Comme un couperet, la nouvelle est tombée et elle fait mal. Horst Tappert, acteur principal de la série L’Inspecteur Derrick a été, dans sa jeunesse, un Waffen SS. En réaction, la chaine allemande ZDF a décidé de suspendre toute rediffusion des épisodes.
Loin de vouloir entrer dans un débat sur la présomption d’innocence, ni de débattre sur la nécessité ou non d’interdire des écrivains/chanteurs qui ont eu un comportement trouble lors d’une période passé, il est nécessaire de simplement réhabiliter cette série bien éloignée des caricatures que l’on en a pu en faire.
Incontestablement, l’intérêt des épisodes ne réside pas dans la multiplication des scènes de courses-poursuites mais plutôt dans la qualité du scénario et de la vision assez réaliste de la société dans laquelle nous sommes.

Prostitution, drogue, sont le plus souvent les thèmes abordés. Rien n’est épargné aux téléspectateurs, la souffrance des individus, en perte de repère, y est constamment soulignée. Elle n’est propre non à une seule catégorie de la population mais gangrène la société toute entière.

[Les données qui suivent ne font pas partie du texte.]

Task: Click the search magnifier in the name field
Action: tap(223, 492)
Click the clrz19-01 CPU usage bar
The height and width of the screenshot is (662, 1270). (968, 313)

Parmi les personnages, on y retrouve souvent des quadragénaires, un peu gauches, qui vivent chez toujours chez leurs parents ou des enfants indignes qui ne reconnaissent ni le dévouement ni l’attention qui leur sont portés.
Face à cette impression de trouble, l’inspecteur mène, toujours avec finesse, des interrogatoires qui montrent qu’au delà des apparences de normalité, tout individu conserve ses secrets.

Aujourd’hui, Horst Tappert, n’échappe plus à cette dure réalité. C’est ce qui le rend terriblement humain.